▸ **What is being asked**
Edit the listing starting at the line that contains "You are a computer-use" and ending at the line that contains "(x=1448, y=358)", replacing "Select" with "Highlight" and keeping everything else the same. Give only those lines, without the pictures.

▸ **Given records**
------------------------------
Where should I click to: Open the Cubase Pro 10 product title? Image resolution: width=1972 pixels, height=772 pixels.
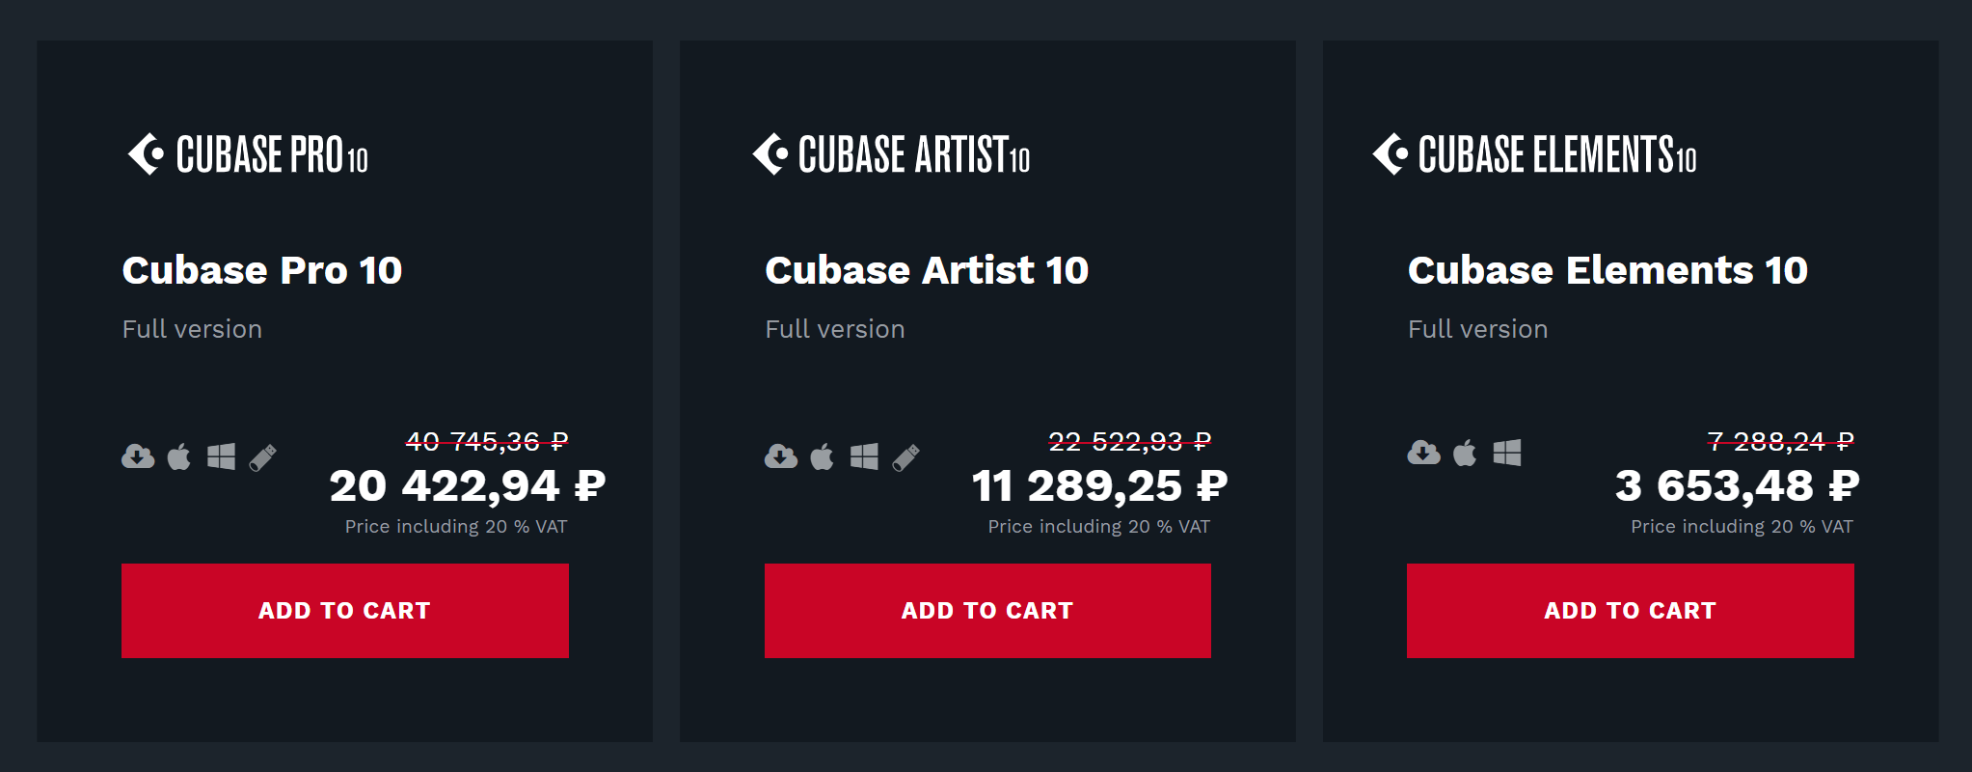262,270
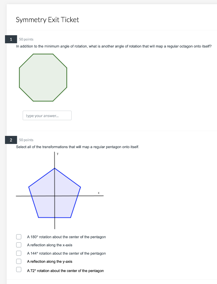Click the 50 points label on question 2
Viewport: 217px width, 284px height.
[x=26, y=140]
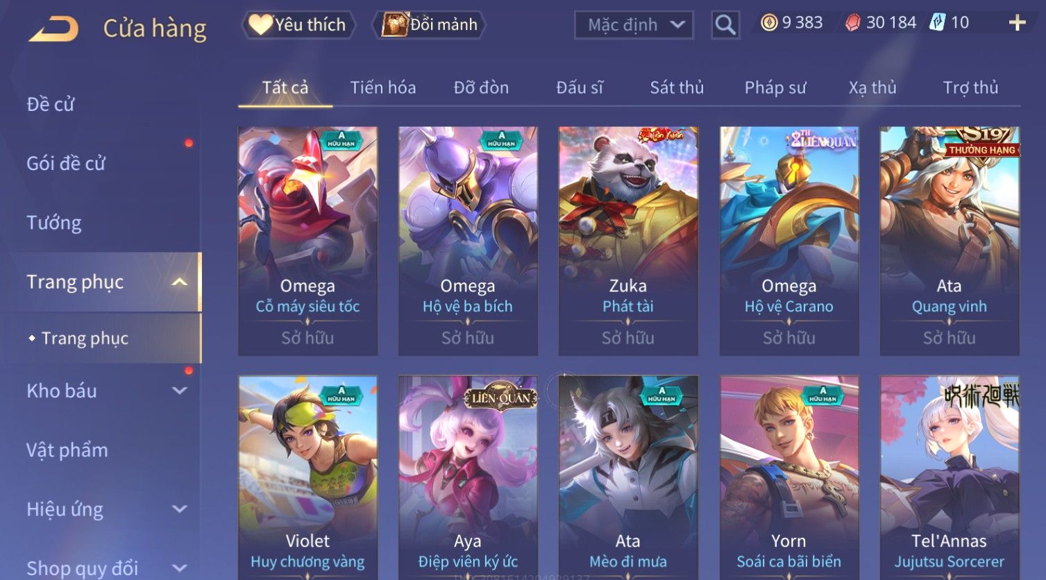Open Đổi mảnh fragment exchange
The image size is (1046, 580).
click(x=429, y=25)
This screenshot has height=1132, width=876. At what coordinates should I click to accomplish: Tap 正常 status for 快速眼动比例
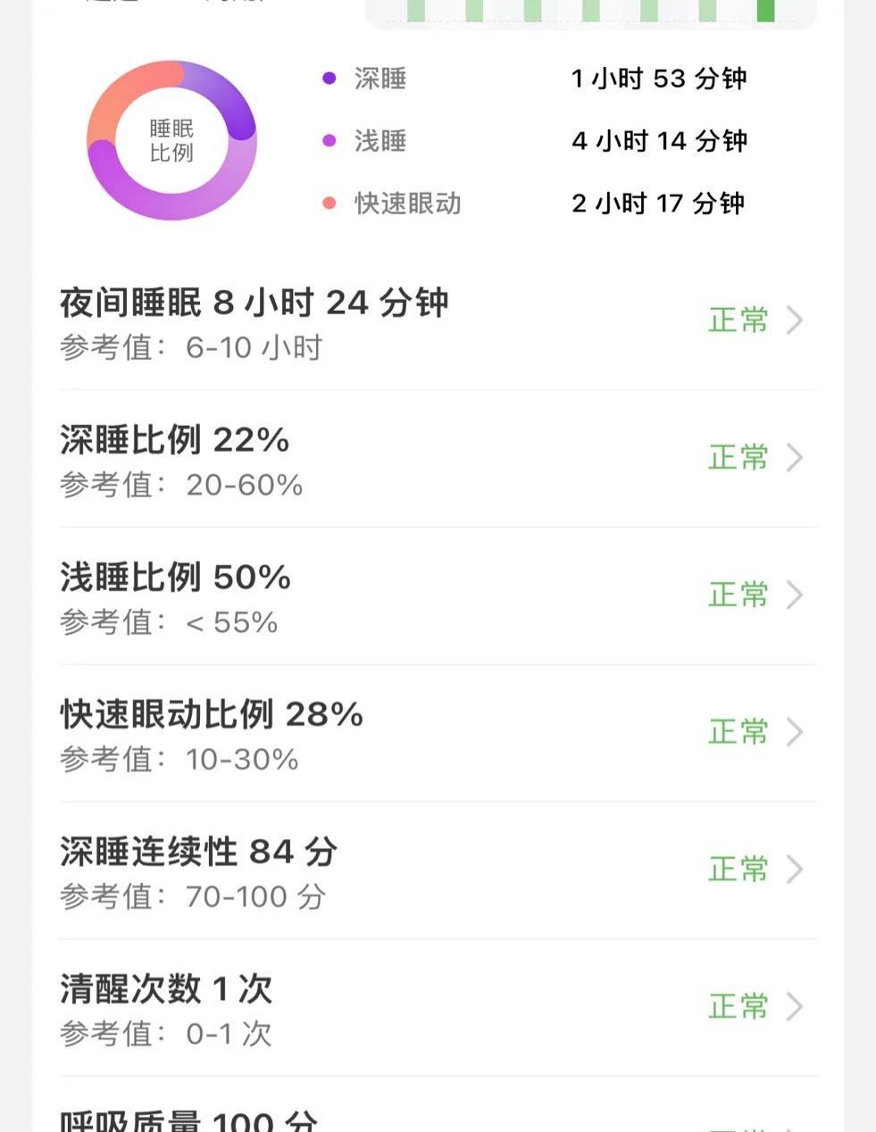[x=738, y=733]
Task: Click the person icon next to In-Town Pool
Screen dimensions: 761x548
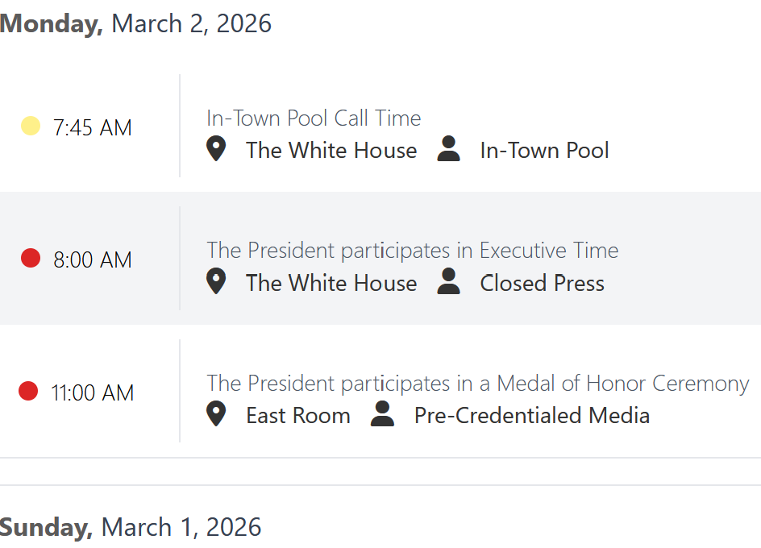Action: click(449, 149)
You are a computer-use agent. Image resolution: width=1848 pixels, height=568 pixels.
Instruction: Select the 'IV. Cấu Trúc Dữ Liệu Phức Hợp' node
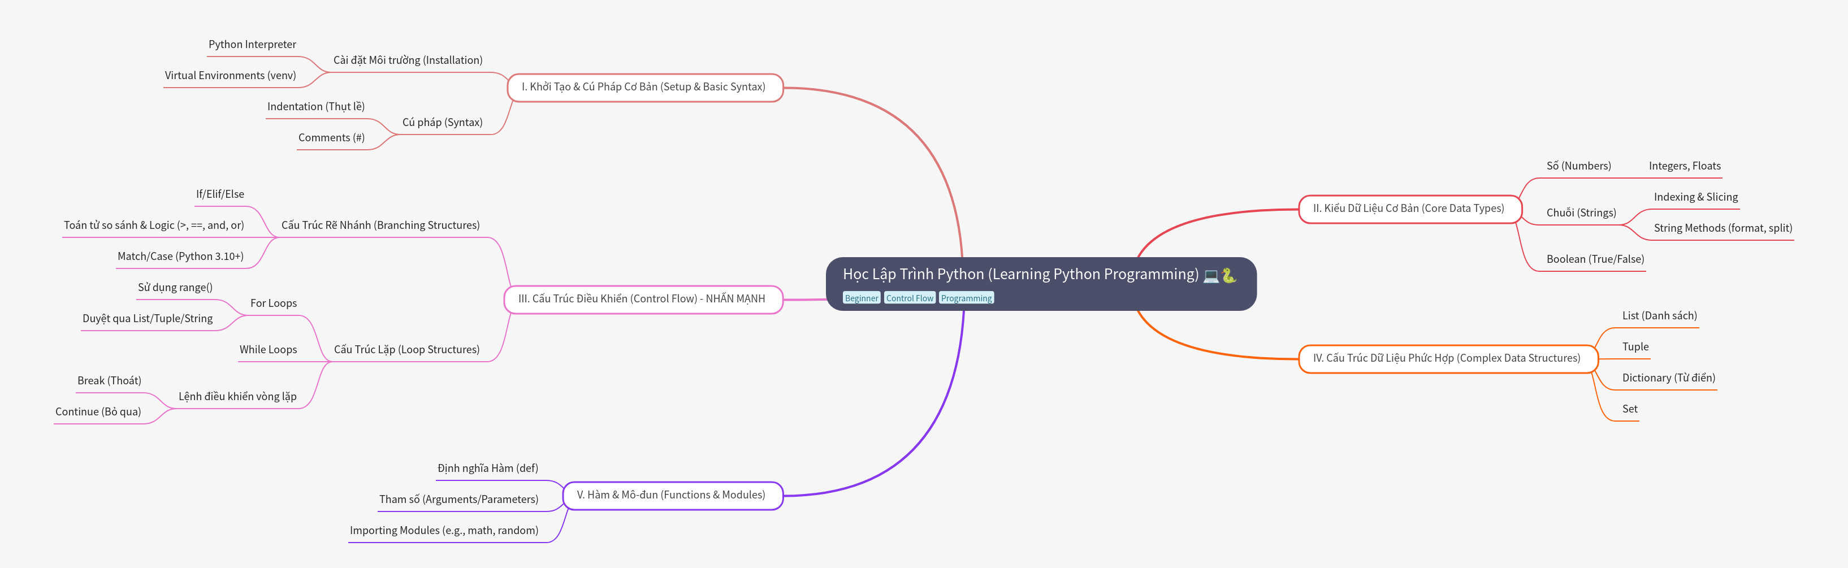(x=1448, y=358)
------------------------------
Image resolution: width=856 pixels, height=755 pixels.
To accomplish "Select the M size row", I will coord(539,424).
------------------------------
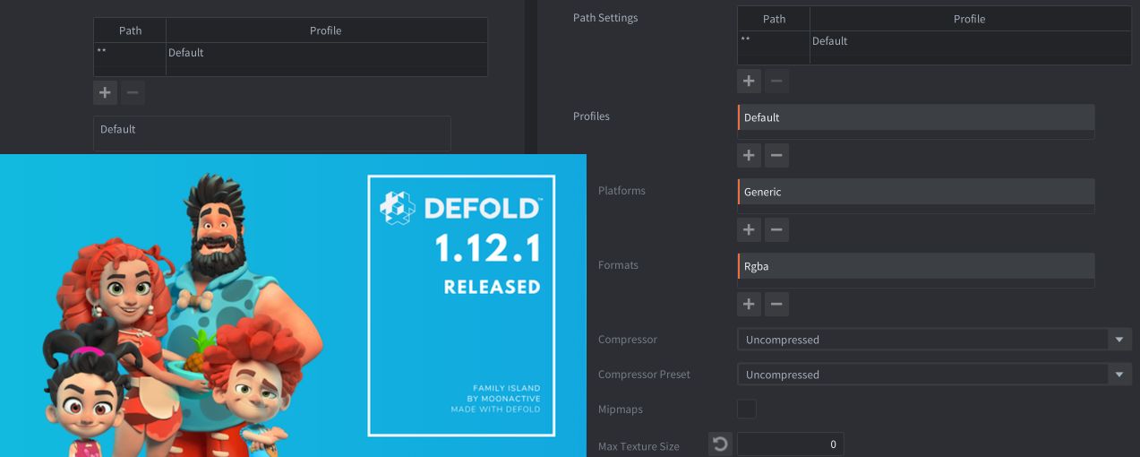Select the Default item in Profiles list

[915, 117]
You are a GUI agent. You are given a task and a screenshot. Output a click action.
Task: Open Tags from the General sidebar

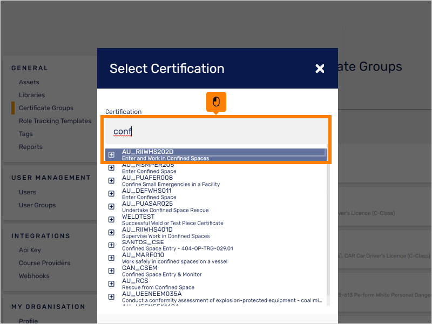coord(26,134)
------------------------------
▸ **Full solution**
You are a computer-use agent. Image resolution: width=1848 pixels, height=568 pixels.
Instruction: Highlight the 'IV. Cấu Trúc Dữ Liệu Phức Hợp' node
(x=1448, y=358)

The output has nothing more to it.